Lo que estoy sacando a relucir aquí es toda la cuestión de la difusión de las obras de arte. Sólo quienes se icen hasta el nivel del artista pueden participar en la conversación. Y en un número forzosamente limitado. En tal caso ¿por qué hay museos abiertos al gentío inculto? A esta pregunta Renoir contestaba que la forma adecuada de aprender una lengua extranjera es ir al país y oírla hablar. La única esperanza de llegar a entender la pintura es ver pintura. “Y si de un millón de personas que pasan sólo hay una que note algo, ya es suficiente para justificar los museos”. […]

“La exposición se inauguró pocos días antes que el Salón. Sabido es el resultado. ¡Otro desastre! “Lo único que sacamos en limpio de esa exposición fue esta etiqueta de “impresionismo”, que aborrezco!” Un cuadro pequeño de Claude Monet que representaba un paisaje brumoso bajo un sol de invierno tuvo la culpa. Con la mayor inocencia, el pintor lo llamó Impresión. Un tal Leroy, crítico de Le Charivari, destacó ese título en su artículo y se lo colocó con intención irónica al conjunto de los expositores. Se les quedó el nombre. El público se mostró a la altura d elos periódicos. Llovían las guasas, las bromas y los insultos. La gente iba a la exposición para “pasárselo bien”. Les costaba contener la ira ante los personajes de Degas y de Cézanne e incluso ante las deliciosas muchachas de Renoir. El palco estaba especialmente en el punto de mira. “¡Vaya jetas! Pero ¿de dónde han sacado esos modelos?” ¡Era mi tío Edmond y la encantadora Nini! Paul Cézanne, el hijo, aseguraba que un visitante indignado había escupido al Muchacho con chaleco rojo de su padre, ese mismo cuadro que acaba de alcanzar un precio astronómico en una venta en Londres y que los periódicos del mundo entero han reproducido entusiasmados.” […]

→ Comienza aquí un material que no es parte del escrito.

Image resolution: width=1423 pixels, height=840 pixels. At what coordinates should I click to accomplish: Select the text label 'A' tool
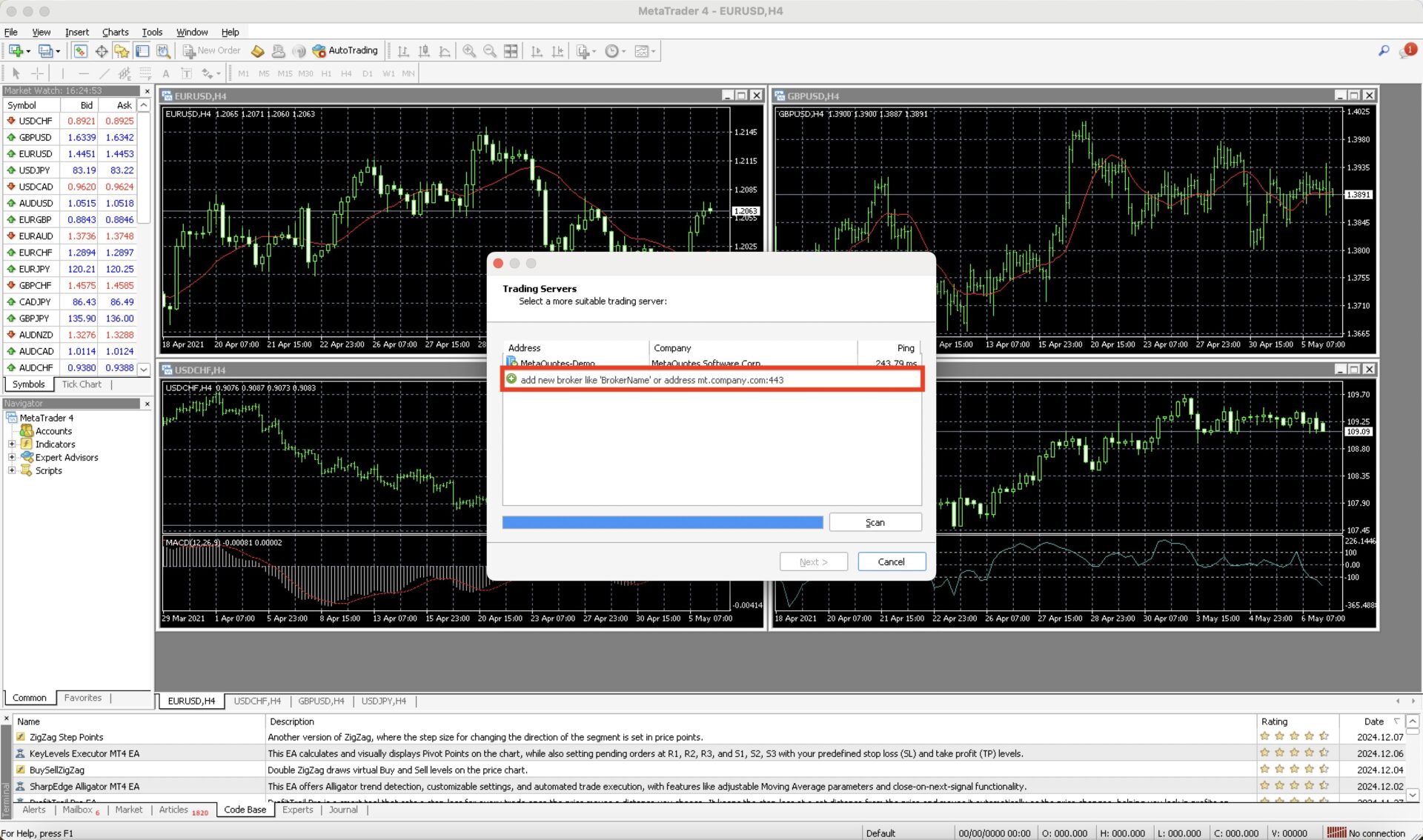166,73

«“Los franceses pintan, pero no les gusta la pintura”. Decía también: “No trabajamos para los críticos, ni para los marchantes, ni siquiera para los entendidos en general, sino para la media docena de pintires que pueden calibrar nuestros esfuerzos porque ellos también pintan”. Tal afirmación le parecía restrictiva en exceso y rectificaba: “¡También pinta uno para el señor Choquet, para Gangnat y para el transeúnte desconocido que se detiene ante el escaparate de un marchante y siente dos minutos de placer al mirar uno de nuestros cusdros!». […]

«Más adelante, Renoir asistió a una representación de La valkiria en Bayreuth: “No hay derecho a encerrar a la gente tres horas en un lugar oscuro. Es un abuso de confianza”. Estaba en contra de las salas de espectáculos a oscuras. “No queda más remedio que mirar el único punto de luz, el escenario. ¡Eso es tiranía! Puede apetecerme mirar a una mujer bonita que esté en el palco. Y, además, seamos sinceros: ¡la música de Wagner es una lata!”. […]

«Mi padre sacó a colación la cuestión de los teatros a oscuras: “Para mí, el espectáculo está no menos en la sala. El público tiene tanta importancia como los actores”. Me decía que en Italia, en el siglo XVIII, cuando todo el entresuelo era de palcos, la gente consideraba el teatro como un punto de reunión. No se iba sólo a ver la obra, se iba a que lo vieran a uno. El palco, al que precedía con frecuencia un exiguo gabinete, era una prolongación del salón del palazzo. (…) “Lo que me fastidia del teatro moderno… es que se ha vuelto solemne. Parece que estás en misa ¡Cuando me apetece ir a misa, me voy a una iglesia!” Confieso que, como autor de obras de teatro y de mis peliculas, no comparto el entusiasmo de mi padre pr los espectadores que charlan durante el espectáculo. (…). (Auguste Renoir) Iba al etatro como los demás van a dar un paseo por el campo los domingos, para disfrutar del aire puro, de las flores y sobre todo, del gozo de los demás paseantes.» […]

«Renoir, por su parte, sentía la imperiosa necesidad de ver los cuadros de los grandes maestros del pasado en su país de origen. Velázquez en Madrid y Tiziano en Venecia. No se apeaba del criterio de que “los cuadros no son para llevarlos de un lado para otro” y que hay que verlos bajo la capa del cielo que albergó a sus autores. En 1881 empezó una temporada de viajes apasionados cuyo remate consistió en importantes decisiones tanto en la vida privada cuanto en el oficio de pintor.»